L’état congolais mise sur une unité spéciale pour sécuriser ses mines

L’état congolais mise sur une unité spéciale pour sécuriser ses mines

Le gouvernement de la République démocratique du Congo (RDC) mène actuellement des négociations avec une société privée afin de former vingt mille agents. Ces recrues constitueront une garde minière chargée de la protection des sites d’exploitation à travers le pays.

Une réforme pour la gouvernance du secteur minier

Ce projet s’inscrit dans une démarche d’amélioration de la gestion des ressources minières. Les futurs gardes auront pour mission de sécuriser les grandes exploitations, d’encadrer l’activité artisanale et de renforcer la traçabilité des minerais exportés. Les autorités n’ont pas encore révélé l’identité de l’entreprise qui assurera la formation de cette unité paramilitaire.

La formation devrait débuter en septembre prochain, et le premier bataillon sera déployé dans la région du Katanga en janvier 2027. Jusqu’à présent, l’armée et la police étaient présentes autour des sites miniers. Dans certaines provinces, comme le Lualaba, des agents privés recrutés localement assurent déjà la sécurité, comme le rappelle Henri Kasongo Mutata, coordonnateur de la commission diocésaine des ressources naturelles et de l’environnement.

« La sécurisation des sites miniers ici, au Lualaba, actuellement, est assurée par la police des mines, associée aussi à différentes maisons de gardiennage. Il y a des gardes privées qui sont sollicitées par les titulaires miniers pour sécuriser leurs sites, » explique-t-il.

Des mines moins criminogènes

La RDC possède d’importantes réserves de cuivre, de cobalt, d’étain, de coltan, d’or, de lithium et de zinc. Malgré des accords autorisant des entreprises, notamment américaines, à exploiter certains gisements, plusieurs sites restent inaccessibles en raison du conflit dans l’est du pays. C’est le cas de la mine de coltan de Rubaya, l’une des plus importantes au monde, actuellement contrôlée par les rebelles de l’AFC-M23. Cette situation préoccupe Crispine Ngena, activiste écoféministe spécialisée dans la participation des femmes à la gestion des ressources naturelles.

« Le premier défi, c’est que les sites sont militarisés. Je ne vois pas le respect des droits dans des jungles. Je ne vois pas l’application des normes.
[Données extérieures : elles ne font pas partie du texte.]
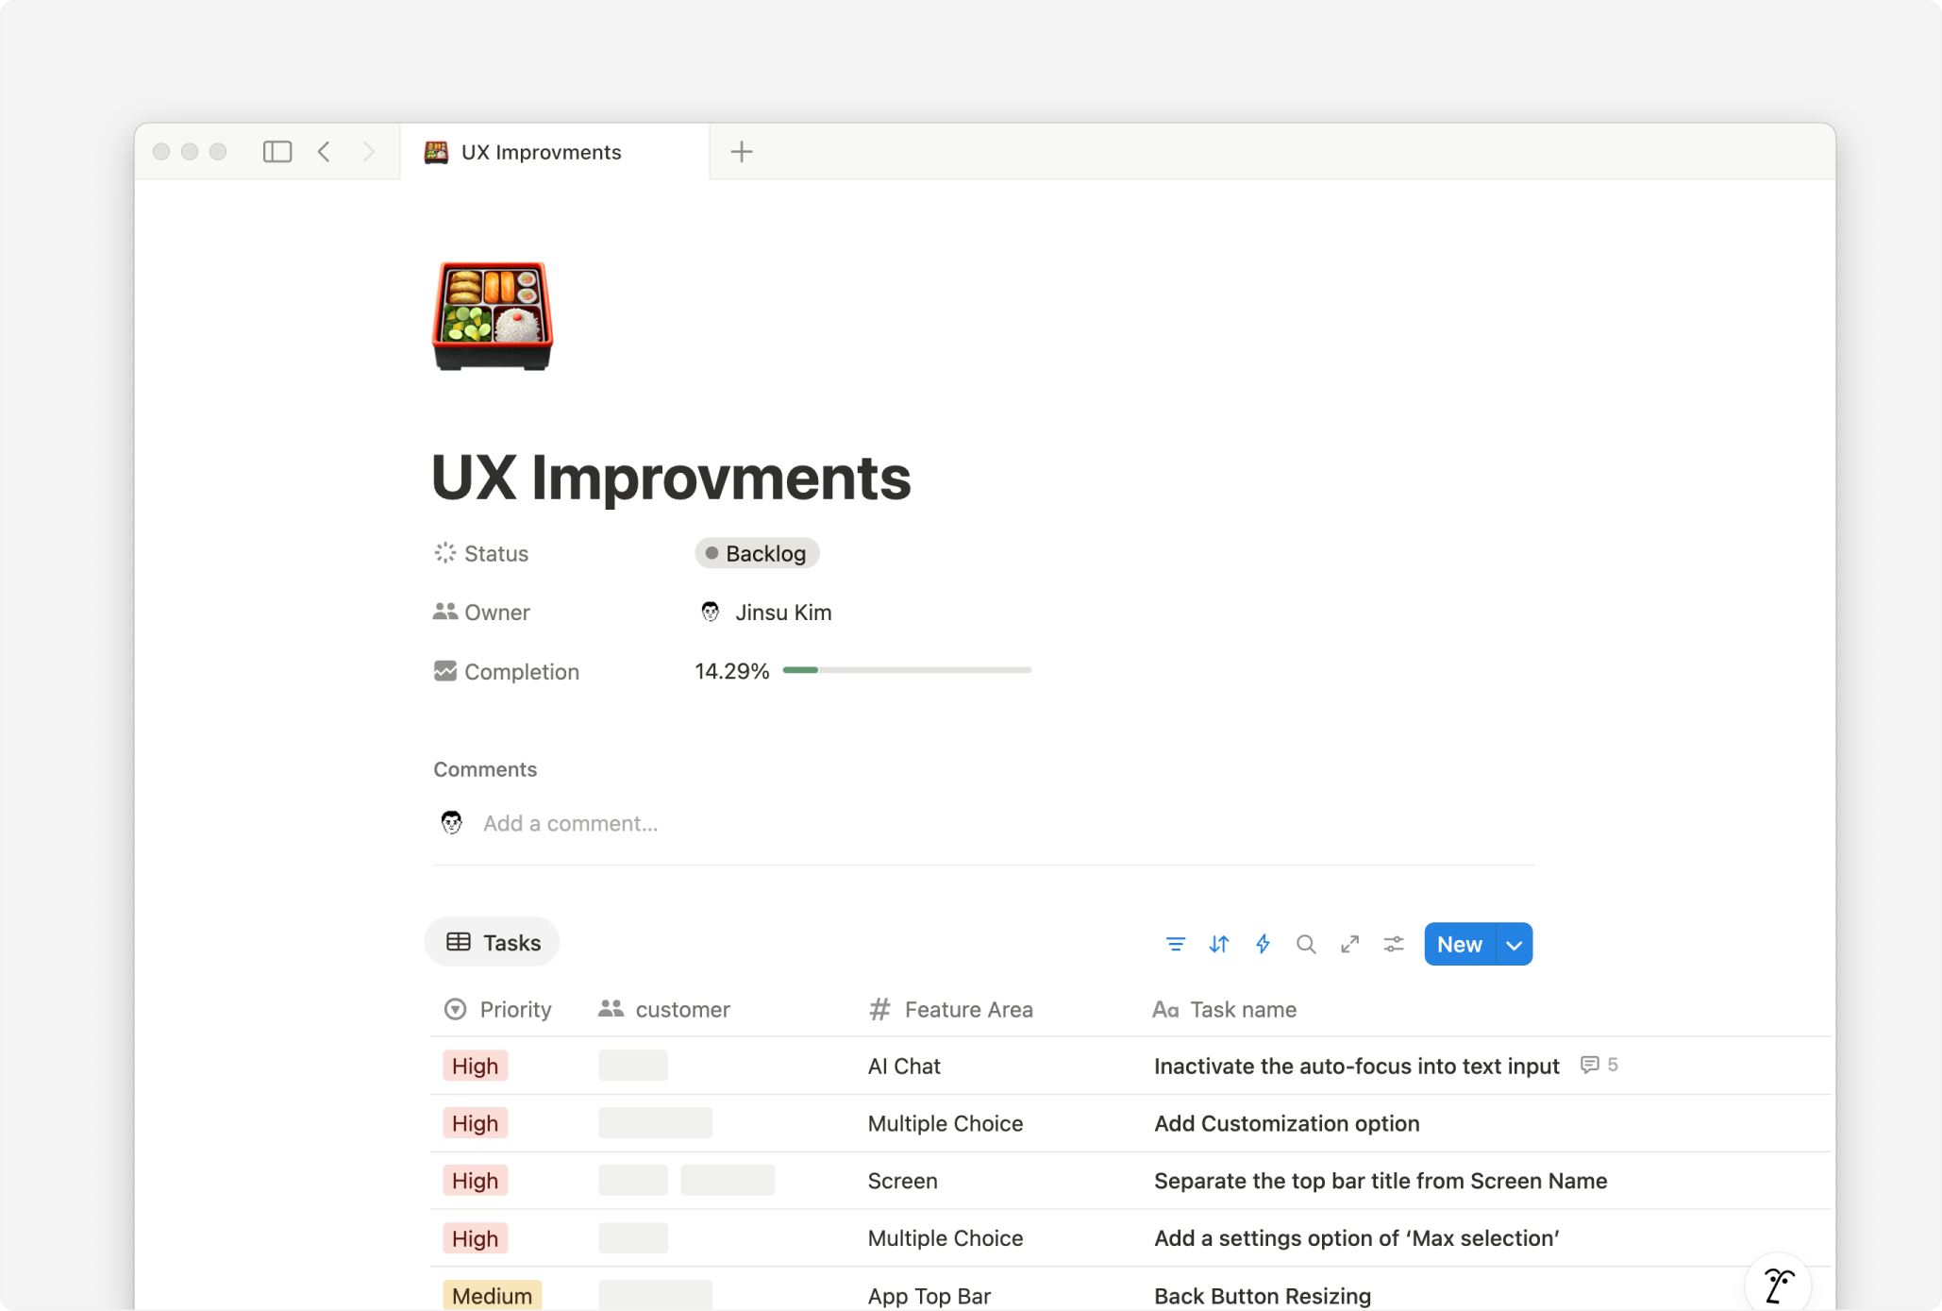
Task: Open a new tab with plus icon
Action: point(742,152)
La deuxième des choses : est-ce que l’État congolais a cette capacité de rendre les mines moins criminogènes et de faire en sorte que les entreprises étrangères puissent respecter les normes et puissent respecter les droits, surtout les droits des peuples autochtones et les droits des femmes dans ces zones où c’est déjà la jungle ? » interroge-t-elle.

Par ailleurs, depuis plusieurs mois, des équipes de sécurité privées liées à Erik Prince, le fondateur de l’ex-société Blackwater, ont été déployées dans plusieurs mines autour de Kolwezi et de Kisangani, dans les provinces de Lualaba et de la Tshopo. Leur mission principale serait la sécurisation des mines, l’amélioration de la collecte des taxes et la lutte contre la contrebande.